Langston Hughes (1902-1967) was an American poet who wrote from the 1920s to the 1960s. He is known as a poet of the Harlem Renaissance (located in Harlem, Manhattan, New York) and for telling the stories of his people in down-to-earth ways as opposed to esoteric language. He worked many odd jobs as a young man, one being a seaman, which took him to Africa and Europe giving him the experience of being on the calm ocean water.

His first experience on the water was in 1922 when he signed on as a mess boy aboard the freighter ‘West Hassayampa’. The rusty ship he had climbed aboard was simply towed up the Hudson River to Jones Point, where it was moored among a large group of decommissioned WWI freighters.

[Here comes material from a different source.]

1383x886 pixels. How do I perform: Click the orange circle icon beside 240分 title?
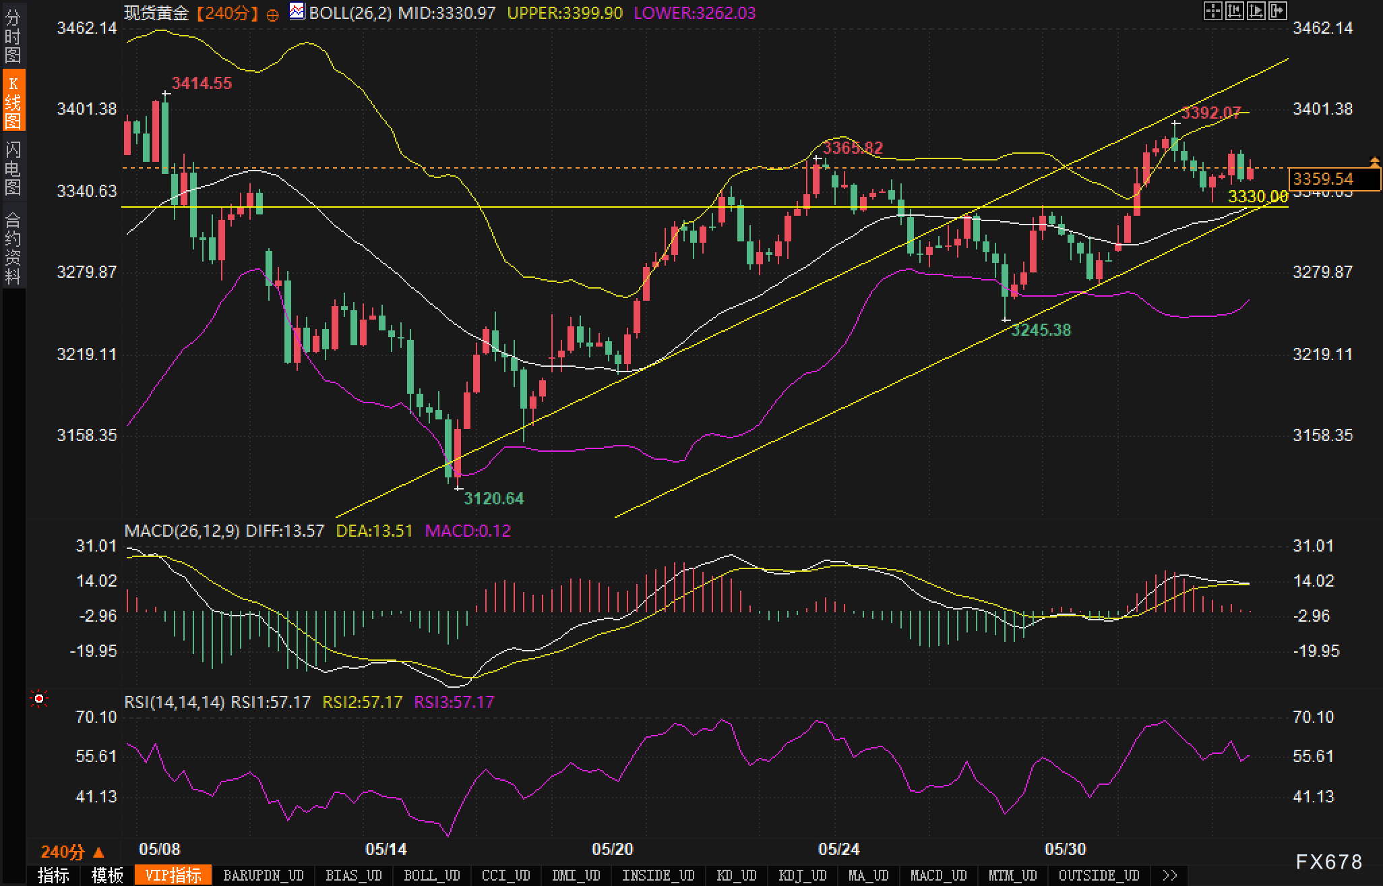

With letters of recommendations from his superiors, Hughes left Jones Point in 1923 and signed on to the ‘West Hesseltine’, bound for Africa. Hughes viewed this departure to sea symbolically: upon leaving the shore, he was also casting off his painful memories of the past, including his experiences of segregation at Columbia University, his many arguments with his father, the poverty of his childhood, and the day-to-day feelings generated by racial prejudice.

The poem ‘Sea Calm’ is from his collection ‘The Weary Blues’, published in 1926. It begins: “How still, / How strangely still / The water is today, / It is not good / For water / To be so still that way.”

In addition to his poetry, Hughes was also a novelist, playwright and newspaper columnist.